Syria claims that Assad's words were no worse than anti-Arab remarks of Rabbi Ovadia Yosef, spiritual head of the Shas Party in Israel. But Yosef retracted his ugly words about Arabs -- and said he was speaking only about Arab terrorists. Assad has not retracted anything.
Besides, what comes out of the mouth of the spiritual head of a minority political party has far fewer ramifications than what comes out of the mouth of a head of a sovereign government standing beside the head of the Roman Catholic Church.
Pope John Paul left Syria repeating his call for reconciliation and tolerance. (Some might see this as a response to Assad's remarks).
But the next day, Syrian Defense Minister Mustafa Tlas, perhaps encouraged by the vagueness of the Pope's response to Assad, said on Lebanese television, "When I see a Jew before me, I kill him. If every Arab did this, it would be the end of the Jews."
So much for reconciliation and tolerance.
What did the Pope's visit accomplish, except to give Assad a chance to demonstrate how removed he and those close to him are from reality and how steeped in violent hatred they are?
On the other hand, if the world finally wakes up to the depth of Arab "Judenhass," perhaps some good can emerge from the Pope's voyage to Syria.
Meanwhile, Israel won the European Basketball Championship after defeating Greece on May 13. Eight thousand Israelis flew to Paris for the game.
A quarter of a million Israelis from all parts of the country gathered in Tel Aviv the next night to welcome Maccabi-Tel Aviv home. Israelis were deliriously happy.
After the murder a few days earlier of two 14 year-old boys (one also an American citizen) while on a hike – a murder in which the boys were so horribly mutilated, they were unrecognizable, Israelis desperately wanted something to cheer over.
And in contrast to American sports celebrations, nobody rampaged afterwards. Nobody vandalized stores. Celebrants just went home, happy.
On the other hand, Palestinians and Israeli Arabs reveled in self-made misery by marking Nakba ("Disaster") Day on May 15, the Gregorian calendar anniversary of Israel's independence 53 years ago.
They mimicked Israel by sounding a siren in the Palestinian self-rule areas to call people to attention.
Israeli sirens sound for two minutes on Remembrance Day in memory of soldiers who have fallen, and for victims of terrorism. Not to be outdone, Palestinians sounded their sirens for three minutes.
But Palestinians' marking the day as a "catastrophe" reminds the world that Arabs continue to live in a fantasy world of anti-Israel "Judenhass". Palestinians, too, could be celebrating 53 years of independence -- if anti-Semitism did not drive them.

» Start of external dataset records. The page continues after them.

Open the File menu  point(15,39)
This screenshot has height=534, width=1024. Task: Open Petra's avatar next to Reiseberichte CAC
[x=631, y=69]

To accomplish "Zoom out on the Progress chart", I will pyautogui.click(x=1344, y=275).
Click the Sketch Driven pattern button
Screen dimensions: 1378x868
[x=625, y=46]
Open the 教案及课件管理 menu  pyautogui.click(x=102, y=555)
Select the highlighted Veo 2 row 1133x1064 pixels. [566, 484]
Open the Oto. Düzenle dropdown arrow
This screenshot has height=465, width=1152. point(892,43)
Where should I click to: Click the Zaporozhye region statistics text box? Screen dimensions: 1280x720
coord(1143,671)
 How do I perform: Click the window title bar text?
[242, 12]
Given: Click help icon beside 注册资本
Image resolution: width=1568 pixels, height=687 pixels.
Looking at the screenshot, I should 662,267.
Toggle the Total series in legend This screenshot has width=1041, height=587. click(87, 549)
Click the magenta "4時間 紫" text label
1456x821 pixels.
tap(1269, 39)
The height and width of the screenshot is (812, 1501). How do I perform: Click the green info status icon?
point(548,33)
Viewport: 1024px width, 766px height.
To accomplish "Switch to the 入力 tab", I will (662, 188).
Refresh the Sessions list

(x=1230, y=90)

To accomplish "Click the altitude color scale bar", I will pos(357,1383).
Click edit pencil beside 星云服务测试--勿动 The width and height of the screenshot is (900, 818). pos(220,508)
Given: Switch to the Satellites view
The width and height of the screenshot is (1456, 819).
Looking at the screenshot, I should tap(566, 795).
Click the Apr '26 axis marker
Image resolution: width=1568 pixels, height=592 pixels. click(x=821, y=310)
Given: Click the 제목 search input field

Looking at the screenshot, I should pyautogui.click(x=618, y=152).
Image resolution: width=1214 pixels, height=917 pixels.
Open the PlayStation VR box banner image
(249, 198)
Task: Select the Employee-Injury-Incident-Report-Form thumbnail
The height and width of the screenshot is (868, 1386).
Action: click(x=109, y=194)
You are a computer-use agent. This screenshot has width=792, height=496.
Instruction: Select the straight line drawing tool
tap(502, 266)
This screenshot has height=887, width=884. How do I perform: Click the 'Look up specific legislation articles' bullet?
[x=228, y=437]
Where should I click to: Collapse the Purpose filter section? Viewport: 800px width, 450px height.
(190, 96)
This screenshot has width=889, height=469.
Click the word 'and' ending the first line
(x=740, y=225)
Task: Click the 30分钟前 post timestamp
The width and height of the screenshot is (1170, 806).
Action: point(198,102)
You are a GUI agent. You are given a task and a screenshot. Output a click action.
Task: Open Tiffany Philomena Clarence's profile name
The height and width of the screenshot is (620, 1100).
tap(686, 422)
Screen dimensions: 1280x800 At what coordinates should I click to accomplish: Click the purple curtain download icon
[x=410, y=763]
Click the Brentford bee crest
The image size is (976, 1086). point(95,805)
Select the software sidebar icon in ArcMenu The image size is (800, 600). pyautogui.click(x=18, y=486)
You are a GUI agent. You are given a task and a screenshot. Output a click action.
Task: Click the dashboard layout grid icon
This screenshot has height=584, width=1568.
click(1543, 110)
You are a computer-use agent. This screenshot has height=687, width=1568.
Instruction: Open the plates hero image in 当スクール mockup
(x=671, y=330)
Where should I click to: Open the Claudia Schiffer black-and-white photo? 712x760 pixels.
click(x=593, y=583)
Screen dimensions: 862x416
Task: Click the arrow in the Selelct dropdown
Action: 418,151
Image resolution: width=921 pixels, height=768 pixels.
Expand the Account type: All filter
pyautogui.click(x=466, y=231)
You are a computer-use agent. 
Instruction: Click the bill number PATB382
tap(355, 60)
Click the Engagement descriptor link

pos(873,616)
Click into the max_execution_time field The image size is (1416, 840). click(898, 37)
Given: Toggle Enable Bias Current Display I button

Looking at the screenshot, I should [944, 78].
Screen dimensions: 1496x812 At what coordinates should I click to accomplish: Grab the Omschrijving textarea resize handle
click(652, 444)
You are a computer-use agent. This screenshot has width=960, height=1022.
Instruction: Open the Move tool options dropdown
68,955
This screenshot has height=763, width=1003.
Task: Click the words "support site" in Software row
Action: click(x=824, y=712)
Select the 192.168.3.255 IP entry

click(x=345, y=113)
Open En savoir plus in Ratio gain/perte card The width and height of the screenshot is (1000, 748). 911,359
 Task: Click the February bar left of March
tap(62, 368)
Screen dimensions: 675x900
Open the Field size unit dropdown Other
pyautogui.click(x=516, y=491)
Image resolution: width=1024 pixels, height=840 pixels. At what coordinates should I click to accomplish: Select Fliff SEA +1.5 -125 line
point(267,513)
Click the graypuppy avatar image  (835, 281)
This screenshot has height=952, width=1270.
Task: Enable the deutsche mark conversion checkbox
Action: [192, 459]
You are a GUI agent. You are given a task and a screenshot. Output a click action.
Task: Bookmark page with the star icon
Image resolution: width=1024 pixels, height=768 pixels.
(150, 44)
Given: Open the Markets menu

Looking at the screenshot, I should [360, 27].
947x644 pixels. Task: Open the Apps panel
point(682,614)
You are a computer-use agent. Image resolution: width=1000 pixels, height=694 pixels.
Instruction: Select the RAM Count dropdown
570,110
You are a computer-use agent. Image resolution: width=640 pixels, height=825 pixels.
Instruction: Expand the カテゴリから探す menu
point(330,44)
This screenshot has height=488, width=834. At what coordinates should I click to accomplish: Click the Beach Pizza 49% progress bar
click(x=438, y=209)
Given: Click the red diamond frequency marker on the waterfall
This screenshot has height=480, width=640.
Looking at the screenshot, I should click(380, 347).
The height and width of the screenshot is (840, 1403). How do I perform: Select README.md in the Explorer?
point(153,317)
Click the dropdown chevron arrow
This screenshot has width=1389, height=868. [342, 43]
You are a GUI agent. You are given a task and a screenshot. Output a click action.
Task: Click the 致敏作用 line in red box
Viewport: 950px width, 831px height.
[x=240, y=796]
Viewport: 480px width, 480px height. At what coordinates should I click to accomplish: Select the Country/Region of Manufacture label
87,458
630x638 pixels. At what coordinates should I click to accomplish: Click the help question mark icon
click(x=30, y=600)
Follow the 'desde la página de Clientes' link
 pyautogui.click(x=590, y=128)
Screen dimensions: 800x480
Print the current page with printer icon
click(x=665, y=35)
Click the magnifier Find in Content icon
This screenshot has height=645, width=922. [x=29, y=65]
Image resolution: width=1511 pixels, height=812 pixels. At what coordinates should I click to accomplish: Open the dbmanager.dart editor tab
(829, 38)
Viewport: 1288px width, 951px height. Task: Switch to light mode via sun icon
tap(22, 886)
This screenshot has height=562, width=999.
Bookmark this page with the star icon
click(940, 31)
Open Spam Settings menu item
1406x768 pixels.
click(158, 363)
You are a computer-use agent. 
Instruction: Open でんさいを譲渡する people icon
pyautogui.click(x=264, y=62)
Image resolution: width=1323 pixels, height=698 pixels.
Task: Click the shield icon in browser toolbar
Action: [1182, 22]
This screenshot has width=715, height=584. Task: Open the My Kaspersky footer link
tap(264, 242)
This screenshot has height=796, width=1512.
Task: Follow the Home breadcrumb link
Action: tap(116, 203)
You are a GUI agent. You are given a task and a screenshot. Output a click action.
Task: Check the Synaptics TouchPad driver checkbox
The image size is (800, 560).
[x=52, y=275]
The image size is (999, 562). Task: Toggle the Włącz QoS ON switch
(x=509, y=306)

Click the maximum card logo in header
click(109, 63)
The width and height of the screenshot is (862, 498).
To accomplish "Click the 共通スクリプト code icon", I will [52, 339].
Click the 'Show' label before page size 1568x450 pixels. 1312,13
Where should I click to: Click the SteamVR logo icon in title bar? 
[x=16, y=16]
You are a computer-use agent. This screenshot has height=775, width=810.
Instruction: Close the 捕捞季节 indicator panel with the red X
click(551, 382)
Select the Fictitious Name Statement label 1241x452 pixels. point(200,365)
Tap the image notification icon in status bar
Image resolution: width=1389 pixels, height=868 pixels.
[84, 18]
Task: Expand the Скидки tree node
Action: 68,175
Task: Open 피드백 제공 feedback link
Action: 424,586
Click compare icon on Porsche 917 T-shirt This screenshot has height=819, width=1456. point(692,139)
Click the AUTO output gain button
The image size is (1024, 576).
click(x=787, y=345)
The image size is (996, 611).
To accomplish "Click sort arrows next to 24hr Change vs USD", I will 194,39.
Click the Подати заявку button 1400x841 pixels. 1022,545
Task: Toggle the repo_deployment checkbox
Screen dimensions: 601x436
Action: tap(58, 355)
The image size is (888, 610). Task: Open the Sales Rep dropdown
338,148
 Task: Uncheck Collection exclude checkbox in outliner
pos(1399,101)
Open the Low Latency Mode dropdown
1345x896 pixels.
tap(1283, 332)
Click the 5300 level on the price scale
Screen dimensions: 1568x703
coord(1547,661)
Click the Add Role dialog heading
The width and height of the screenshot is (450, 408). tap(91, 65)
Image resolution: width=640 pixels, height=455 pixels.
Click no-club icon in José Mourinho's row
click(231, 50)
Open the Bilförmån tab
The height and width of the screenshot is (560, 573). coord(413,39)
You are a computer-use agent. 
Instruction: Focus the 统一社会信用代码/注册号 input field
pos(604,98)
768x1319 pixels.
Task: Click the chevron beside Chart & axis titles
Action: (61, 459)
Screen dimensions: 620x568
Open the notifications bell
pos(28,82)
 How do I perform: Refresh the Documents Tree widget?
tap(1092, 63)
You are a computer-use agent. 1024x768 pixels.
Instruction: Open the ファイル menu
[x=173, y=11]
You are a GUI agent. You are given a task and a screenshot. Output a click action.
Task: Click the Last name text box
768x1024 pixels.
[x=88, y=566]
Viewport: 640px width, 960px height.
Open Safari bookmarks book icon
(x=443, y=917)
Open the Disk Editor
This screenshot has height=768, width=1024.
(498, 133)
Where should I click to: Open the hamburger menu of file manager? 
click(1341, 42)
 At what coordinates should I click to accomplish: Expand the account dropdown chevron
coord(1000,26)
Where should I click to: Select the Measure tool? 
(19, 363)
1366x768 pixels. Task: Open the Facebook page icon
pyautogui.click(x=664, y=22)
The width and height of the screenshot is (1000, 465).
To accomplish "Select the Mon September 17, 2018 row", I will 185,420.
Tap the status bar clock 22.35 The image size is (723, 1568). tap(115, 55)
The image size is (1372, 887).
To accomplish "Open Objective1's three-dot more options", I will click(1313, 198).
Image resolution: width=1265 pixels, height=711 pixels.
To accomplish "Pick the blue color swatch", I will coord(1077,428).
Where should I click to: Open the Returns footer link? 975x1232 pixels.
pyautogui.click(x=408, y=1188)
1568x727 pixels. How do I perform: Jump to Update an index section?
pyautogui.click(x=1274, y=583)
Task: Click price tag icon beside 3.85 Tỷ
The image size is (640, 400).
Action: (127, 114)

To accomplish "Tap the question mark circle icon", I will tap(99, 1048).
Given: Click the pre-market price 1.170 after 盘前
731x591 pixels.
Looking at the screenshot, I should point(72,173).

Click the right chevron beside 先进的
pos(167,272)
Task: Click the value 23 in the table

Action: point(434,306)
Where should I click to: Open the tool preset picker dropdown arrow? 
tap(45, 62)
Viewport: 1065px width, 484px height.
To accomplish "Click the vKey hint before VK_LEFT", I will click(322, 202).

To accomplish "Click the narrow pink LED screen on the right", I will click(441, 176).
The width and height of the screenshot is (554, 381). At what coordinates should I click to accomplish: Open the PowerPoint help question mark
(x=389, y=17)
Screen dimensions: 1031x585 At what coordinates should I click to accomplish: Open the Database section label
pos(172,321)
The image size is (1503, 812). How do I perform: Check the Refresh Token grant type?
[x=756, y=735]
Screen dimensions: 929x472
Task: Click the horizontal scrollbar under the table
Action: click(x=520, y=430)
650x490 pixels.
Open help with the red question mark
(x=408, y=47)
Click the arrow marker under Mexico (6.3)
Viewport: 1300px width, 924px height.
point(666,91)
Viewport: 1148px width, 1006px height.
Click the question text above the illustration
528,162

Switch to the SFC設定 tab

Israel was ready to accept a Palestinian state in 1948. All the Palestinians had to do then was accept the UN's partition of the land into Jewish and Arab areas. And all they and their fellow Arabs from Egypt, Lebanon, Syria, Jordan and Iraq had to do was not start a war.
Instead, the Arab nations combined to drive Israel into the sea in the 1948 War of Independence – which too bad for them, they lost.
It was the Arab world -- not Israel -- that created the "disaster" and "catastrophe" of hundreds of thousands of displaced Palestinians, still called "refugees" some 53 years later.
The conflict also caused the displacement of an even greater number of Jews from Arab lands, who were resettled in Israel, and are known as Sephardim (the most hard-line voting bloc in Israel). But as former Israeli Prime Minister Ehud Barak said of the Jews forced to flee from lands in which they lived before the Arab invasion -- "We don't call them refugees – we call them brothers."
Arlynn Nellhaus is a former Denver Post reporter now based in Jerusalem, and the author of Into the Heart of Jerusalem, and a freqent contributor to The Idler.